-- Start --

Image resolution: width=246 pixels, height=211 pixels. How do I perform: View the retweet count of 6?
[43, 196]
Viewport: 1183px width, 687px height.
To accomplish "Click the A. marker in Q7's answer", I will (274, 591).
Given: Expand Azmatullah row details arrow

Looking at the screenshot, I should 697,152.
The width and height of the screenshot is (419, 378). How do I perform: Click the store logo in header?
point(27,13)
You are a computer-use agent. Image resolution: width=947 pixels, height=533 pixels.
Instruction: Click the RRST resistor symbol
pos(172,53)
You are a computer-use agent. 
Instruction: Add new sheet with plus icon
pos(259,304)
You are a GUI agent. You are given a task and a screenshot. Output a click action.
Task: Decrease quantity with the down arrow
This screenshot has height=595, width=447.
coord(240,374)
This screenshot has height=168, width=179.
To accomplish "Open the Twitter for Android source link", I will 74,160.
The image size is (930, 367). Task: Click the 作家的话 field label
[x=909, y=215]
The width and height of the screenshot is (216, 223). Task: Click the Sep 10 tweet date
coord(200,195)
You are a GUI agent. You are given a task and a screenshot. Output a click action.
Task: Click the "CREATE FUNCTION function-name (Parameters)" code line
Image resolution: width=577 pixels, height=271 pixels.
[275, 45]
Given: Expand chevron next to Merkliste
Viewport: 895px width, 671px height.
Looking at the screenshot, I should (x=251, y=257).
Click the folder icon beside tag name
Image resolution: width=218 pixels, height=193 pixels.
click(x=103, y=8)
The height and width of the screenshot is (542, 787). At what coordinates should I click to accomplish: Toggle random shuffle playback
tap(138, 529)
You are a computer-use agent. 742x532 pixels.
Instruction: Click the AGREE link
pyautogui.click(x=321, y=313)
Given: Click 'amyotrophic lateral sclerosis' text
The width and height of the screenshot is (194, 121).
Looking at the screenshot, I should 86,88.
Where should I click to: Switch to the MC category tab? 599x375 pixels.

-- End --

• _Your objective_:
Give every line in the entries above as a numbered list, leaving out blank lines.

• _Result of this exercise_:
1. Image resolution: width=246 pixels, height=211 pixels. How do I perform: View the retweet count of 6?
2. [43, 196]
3. Viewport: 1183px width, 687px height.
4. To accomplish "Click the A. marker in Q7's answer", I will (274, 591).
5. Given: Expand Azmatullah row details arrow
6. Looking at the screenshot, I should 697,152.
7. The width and height of the screenshot is (419, 378). How do I perform: Click the store logo in header?
8. point(27,13)
9. You are a computer-use agent. Image resolution: width=947 pixels, height=533 pixels.
10. Instruction: Click the RRST resistor symbol
11. pos(172,53)
12. You are a computer-use agent. 
13. Instruction: Add new sheet with plus icon
14. pos(259,304)
15. You are a GUI agent. You are given a task and a screenshot. Output a click action.
16. Task: Decrease quantity with the down arrow
17. This screenshot has height=595, width=447.
18. coord(240,374)
19. This screenshot has height=168, width=179.
20. To accomplish "Open the Twitter for Android source link", I will 74,160.
21. The image size is (930, 367). Task: Click the 作家的话 field label
22. [x=909, y=215]
23. The width and height of the screenshot is (216, 223). Task: Click the Sep 10 tweet date
24. coord(200,195)
25. You are a GUI agent. You are given a task and a screenshot. Output a click action.
26. Task: Click the "CREATE FUNCTION function-name (Parameters)" code line
27. Image resolution: width=577 pixels, height=271 pixels.
28. [275, 45]
29. Given: Expand chevron next to Merkliste
30. Viewport: 895px width, 671px height.
31. Looking at the screenshot, I should (x=251, y=257).
32. Click the folder icon beside tag name
33. Image resolution: width=218 pixels, height=193 pixels.
34. click(x=103, y=8)
35. The height and width of the screenshot is (542, 787). At what coordinates should I click to accomplish: Toggle random shuffle playback
36. tap(138, 529)
37. You are a computer-use agent. 742x532 pixels.
38. Instruction: Click the AGREE link
39. pyautogui.click(x=321, y=313)
40. Given: Click 'amyotrophic lateral sclerosis' text
41. The width and height of the screenshot is (194, 121).
42. Looking at the screenshot, I should 86,88.
43. Where should I click to: Switch to the MC category tab? 599x375 pixels.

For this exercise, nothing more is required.